- _DATASET RECORDS_

***

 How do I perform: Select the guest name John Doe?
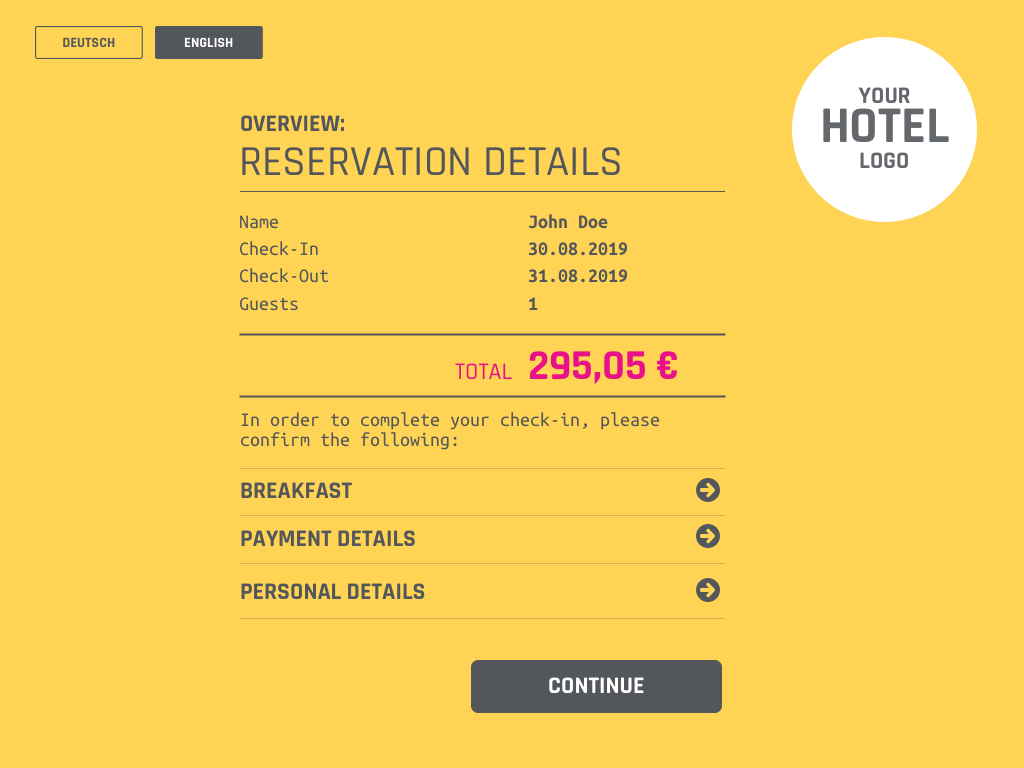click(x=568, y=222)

***

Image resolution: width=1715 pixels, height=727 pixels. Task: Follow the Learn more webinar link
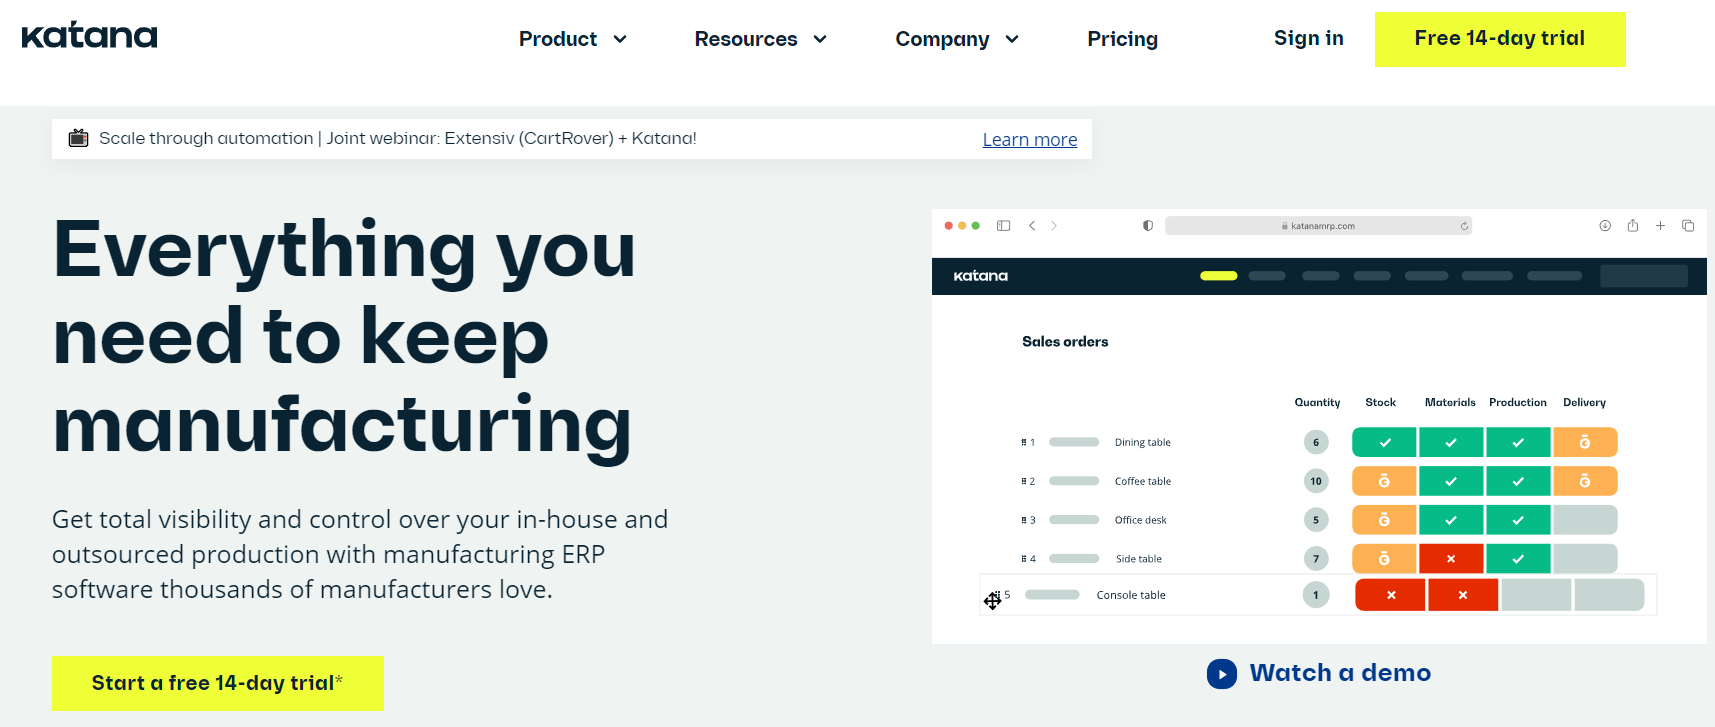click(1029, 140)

***

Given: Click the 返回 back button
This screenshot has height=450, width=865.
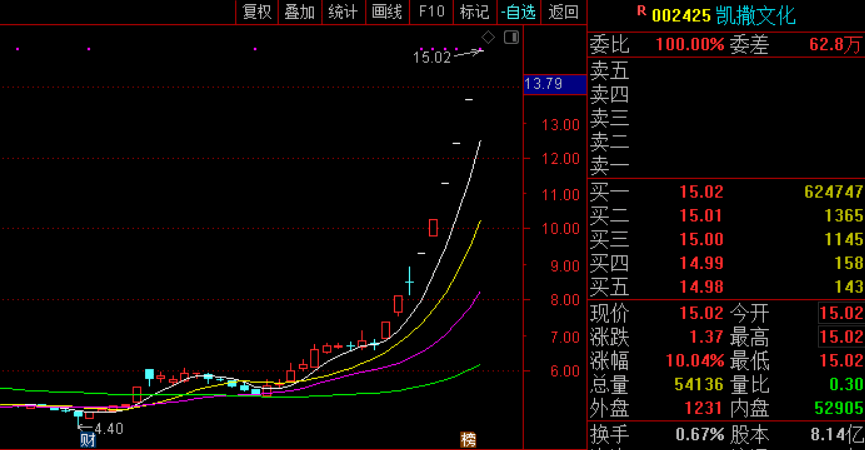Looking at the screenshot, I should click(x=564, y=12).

***

Rescale the stretch of records from the line containing "Image resolution: width=1715" through the line containing "click(1029, 140)", reproducing every line with its request and multiplying each coordinate in the answers by 2, rounded to a whole number with halves rounded up. Leave the numbers in the requests unchanged, and omit the pictures from your answer.

- _IN RESPONSE_
Image resolution: width=1715 pixels, height=727 pixels. Task: Follow the Learn more webinar link
click(2058, 280)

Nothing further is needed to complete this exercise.